Raw data:
★ ★ ★ ★ ★

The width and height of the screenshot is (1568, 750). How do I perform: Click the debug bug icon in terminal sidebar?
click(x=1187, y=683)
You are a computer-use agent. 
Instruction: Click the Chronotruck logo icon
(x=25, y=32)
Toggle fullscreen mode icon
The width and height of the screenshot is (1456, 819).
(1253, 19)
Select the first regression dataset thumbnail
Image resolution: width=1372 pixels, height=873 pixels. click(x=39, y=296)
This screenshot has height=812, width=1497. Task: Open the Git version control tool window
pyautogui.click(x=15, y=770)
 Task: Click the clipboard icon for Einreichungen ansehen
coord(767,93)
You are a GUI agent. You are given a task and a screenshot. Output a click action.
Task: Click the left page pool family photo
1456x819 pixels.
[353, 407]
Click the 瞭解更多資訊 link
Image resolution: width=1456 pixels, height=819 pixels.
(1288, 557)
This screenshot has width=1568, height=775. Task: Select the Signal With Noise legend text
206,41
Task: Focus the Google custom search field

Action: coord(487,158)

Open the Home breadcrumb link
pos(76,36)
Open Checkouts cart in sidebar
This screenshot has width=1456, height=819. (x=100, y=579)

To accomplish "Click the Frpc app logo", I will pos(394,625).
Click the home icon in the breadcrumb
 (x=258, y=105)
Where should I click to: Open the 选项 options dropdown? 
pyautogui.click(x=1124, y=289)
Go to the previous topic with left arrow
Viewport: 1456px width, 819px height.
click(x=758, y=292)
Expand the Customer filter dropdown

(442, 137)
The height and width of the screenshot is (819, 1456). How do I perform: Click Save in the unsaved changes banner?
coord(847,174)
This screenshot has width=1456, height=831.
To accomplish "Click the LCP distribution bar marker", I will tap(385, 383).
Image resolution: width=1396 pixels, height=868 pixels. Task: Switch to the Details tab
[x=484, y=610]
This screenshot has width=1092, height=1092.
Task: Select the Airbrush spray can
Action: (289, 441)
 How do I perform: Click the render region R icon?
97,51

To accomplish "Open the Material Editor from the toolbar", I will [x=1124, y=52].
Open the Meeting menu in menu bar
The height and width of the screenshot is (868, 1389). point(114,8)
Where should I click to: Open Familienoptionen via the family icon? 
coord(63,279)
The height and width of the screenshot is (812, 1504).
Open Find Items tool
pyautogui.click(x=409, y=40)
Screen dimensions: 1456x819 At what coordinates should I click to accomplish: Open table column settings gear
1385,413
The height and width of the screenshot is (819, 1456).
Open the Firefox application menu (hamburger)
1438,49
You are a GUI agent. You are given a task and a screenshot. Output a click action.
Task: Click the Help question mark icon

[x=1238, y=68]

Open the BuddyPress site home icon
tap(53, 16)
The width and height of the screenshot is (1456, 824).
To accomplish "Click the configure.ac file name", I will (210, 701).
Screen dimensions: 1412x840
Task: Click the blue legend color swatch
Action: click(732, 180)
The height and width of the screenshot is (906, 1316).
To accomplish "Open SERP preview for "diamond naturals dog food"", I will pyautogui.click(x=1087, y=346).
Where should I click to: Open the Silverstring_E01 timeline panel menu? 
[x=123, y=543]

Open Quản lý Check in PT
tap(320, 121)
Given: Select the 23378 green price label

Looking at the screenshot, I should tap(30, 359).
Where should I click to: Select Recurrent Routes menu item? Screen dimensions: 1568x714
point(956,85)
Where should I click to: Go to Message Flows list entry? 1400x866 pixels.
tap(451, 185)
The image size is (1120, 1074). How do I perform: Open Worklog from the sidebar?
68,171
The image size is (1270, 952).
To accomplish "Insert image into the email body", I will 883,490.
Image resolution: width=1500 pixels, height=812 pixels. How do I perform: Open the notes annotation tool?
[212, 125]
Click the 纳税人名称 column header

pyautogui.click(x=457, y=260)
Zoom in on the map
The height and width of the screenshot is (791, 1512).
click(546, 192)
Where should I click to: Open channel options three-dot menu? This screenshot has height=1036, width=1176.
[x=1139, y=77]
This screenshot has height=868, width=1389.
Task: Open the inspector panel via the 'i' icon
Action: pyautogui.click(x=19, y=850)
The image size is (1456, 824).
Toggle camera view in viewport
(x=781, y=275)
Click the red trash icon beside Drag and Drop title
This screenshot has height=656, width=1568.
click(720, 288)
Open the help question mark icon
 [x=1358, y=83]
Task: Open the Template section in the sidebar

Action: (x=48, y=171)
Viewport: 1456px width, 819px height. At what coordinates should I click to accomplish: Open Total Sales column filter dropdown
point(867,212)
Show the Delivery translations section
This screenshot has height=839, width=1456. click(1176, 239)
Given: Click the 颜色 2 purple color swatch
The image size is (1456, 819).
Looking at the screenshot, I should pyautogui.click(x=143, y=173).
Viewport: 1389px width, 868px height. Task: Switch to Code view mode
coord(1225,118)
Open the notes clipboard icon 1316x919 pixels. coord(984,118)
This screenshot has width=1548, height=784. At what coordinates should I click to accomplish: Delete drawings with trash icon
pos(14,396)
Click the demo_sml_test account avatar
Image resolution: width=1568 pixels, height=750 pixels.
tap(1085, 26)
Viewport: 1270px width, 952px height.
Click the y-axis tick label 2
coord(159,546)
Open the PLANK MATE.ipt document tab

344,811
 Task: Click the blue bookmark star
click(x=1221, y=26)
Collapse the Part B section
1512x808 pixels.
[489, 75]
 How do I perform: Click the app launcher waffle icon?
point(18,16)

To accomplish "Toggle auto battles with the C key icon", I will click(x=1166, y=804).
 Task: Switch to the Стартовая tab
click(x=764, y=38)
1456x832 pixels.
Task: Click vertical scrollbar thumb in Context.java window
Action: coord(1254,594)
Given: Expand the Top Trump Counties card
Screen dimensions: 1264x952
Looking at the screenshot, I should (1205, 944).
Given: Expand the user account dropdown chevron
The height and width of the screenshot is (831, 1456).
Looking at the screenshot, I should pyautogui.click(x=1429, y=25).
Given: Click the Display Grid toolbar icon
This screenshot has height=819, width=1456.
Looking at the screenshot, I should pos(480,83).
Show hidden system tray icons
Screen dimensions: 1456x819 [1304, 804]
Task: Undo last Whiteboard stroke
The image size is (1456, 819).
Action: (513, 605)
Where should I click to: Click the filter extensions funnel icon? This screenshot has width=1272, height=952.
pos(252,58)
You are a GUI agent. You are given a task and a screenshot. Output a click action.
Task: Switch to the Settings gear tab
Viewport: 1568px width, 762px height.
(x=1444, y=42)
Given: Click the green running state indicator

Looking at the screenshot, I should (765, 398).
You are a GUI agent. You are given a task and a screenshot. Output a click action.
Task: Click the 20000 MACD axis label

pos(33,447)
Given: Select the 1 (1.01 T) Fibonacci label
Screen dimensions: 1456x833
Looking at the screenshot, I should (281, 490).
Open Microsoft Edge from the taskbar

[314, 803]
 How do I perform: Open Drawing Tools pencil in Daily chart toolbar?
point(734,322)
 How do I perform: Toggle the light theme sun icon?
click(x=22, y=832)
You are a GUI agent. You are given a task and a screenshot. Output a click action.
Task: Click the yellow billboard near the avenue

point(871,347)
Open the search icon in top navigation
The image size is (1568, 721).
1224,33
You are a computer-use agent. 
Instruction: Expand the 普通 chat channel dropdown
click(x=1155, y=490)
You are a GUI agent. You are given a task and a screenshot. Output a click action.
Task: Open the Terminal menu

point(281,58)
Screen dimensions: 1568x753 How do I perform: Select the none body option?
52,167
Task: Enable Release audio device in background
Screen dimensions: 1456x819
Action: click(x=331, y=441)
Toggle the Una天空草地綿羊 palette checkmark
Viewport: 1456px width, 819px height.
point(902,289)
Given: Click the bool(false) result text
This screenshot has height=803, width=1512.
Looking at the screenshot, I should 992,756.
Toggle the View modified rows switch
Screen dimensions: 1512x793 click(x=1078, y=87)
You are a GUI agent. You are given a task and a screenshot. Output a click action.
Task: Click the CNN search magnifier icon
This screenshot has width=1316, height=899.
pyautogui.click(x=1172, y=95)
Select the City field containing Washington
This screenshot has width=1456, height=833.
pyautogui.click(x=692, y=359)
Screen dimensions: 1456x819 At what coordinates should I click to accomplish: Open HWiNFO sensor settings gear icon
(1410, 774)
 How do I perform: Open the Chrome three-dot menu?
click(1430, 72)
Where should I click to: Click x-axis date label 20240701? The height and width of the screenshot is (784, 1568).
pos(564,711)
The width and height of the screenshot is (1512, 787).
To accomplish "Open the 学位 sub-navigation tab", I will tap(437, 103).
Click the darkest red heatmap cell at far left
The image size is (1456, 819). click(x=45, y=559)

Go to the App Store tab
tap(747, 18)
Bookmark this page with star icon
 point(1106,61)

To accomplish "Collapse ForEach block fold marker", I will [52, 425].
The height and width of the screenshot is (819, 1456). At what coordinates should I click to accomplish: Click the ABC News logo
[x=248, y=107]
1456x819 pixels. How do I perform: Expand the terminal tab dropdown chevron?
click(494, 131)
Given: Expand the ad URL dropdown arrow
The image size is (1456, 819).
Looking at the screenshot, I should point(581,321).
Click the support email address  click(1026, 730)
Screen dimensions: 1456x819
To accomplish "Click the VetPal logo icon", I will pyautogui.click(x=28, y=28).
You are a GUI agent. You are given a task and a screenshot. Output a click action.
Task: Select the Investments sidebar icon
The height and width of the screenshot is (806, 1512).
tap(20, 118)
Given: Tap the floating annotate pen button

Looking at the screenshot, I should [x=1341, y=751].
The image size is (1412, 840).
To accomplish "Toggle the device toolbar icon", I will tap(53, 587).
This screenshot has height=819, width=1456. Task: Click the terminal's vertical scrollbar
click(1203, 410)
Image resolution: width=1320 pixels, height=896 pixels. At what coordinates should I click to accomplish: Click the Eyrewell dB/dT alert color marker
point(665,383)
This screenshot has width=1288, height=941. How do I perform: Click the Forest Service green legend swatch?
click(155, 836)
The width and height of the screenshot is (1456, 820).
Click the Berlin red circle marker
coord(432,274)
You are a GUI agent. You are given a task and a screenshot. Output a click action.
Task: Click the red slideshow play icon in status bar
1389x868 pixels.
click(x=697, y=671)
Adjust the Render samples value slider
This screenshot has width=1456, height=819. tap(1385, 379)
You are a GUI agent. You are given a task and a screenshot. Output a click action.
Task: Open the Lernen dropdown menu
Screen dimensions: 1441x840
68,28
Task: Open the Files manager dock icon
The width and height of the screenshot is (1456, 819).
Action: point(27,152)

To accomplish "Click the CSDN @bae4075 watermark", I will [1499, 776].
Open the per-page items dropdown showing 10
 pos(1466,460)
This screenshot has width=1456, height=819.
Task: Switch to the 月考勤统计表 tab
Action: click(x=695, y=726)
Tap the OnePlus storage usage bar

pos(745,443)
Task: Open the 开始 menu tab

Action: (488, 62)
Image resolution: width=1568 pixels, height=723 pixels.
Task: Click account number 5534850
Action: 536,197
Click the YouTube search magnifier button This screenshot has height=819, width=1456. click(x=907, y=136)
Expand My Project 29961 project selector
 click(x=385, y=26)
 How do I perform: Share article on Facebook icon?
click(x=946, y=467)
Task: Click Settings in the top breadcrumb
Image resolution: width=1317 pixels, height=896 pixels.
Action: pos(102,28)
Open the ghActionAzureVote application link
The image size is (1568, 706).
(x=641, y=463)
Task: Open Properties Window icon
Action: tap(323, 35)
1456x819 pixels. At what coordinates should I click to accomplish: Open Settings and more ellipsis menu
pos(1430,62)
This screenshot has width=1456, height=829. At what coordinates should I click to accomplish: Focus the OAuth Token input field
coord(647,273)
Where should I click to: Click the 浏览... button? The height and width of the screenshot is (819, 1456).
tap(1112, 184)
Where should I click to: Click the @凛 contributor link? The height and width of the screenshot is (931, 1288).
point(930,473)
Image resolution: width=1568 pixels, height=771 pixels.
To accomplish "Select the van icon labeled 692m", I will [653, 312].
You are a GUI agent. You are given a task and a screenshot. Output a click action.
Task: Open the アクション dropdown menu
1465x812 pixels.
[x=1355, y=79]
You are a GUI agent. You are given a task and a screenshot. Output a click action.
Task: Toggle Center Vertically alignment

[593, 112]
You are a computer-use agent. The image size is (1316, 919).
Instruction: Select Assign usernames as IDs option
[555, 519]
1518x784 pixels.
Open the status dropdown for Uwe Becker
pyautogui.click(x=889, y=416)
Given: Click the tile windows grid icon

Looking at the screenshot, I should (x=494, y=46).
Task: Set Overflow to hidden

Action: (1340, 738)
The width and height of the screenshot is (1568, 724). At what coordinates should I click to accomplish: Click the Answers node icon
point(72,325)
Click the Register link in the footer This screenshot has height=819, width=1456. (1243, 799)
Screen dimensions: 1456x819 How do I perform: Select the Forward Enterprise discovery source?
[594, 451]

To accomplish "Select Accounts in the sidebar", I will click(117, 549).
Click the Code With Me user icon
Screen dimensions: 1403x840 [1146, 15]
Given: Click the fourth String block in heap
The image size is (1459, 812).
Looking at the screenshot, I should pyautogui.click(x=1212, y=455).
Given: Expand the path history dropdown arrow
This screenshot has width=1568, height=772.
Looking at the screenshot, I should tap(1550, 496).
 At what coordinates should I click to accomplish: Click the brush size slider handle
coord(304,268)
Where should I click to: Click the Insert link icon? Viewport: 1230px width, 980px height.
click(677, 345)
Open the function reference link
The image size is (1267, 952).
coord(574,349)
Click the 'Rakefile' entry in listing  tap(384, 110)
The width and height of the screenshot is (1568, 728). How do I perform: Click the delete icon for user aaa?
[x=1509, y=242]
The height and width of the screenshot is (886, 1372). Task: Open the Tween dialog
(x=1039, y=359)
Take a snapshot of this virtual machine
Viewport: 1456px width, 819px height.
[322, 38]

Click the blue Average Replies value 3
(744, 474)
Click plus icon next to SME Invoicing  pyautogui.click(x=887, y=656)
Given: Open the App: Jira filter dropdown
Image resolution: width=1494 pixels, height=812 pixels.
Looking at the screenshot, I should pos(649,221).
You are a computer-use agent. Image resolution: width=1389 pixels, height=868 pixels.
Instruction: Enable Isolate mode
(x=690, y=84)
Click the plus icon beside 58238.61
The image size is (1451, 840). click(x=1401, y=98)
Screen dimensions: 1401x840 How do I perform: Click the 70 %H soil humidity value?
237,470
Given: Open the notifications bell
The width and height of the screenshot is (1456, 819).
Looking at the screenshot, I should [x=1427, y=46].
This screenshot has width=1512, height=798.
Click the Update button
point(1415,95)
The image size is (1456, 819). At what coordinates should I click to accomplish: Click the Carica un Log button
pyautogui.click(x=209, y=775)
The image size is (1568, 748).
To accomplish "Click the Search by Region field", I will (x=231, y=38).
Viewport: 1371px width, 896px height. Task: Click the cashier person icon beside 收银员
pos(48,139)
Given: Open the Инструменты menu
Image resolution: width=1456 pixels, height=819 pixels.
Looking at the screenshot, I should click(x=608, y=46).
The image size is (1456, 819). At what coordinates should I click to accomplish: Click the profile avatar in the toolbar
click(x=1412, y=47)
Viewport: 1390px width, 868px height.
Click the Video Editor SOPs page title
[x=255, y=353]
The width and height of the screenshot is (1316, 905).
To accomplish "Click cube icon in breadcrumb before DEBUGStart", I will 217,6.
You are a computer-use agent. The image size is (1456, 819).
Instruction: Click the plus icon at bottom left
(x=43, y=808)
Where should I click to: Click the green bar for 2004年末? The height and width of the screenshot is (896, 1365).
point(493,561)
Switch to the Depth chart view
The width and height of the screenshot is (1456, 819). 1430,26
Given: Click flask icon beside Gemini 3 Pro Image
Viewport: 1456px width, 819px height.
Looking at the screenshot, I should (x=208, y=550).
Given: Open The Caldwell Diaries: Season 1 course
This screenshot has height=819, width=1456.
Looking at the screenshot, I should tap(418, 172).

★ ★ ★ ★ ★

Exercise instructions:
Pull out each line of the listing that holds the string "email".

Exercise answer:
To accomplish "Insert image into the email body", I will 883,490.
Click the support email address  click(1026, 730)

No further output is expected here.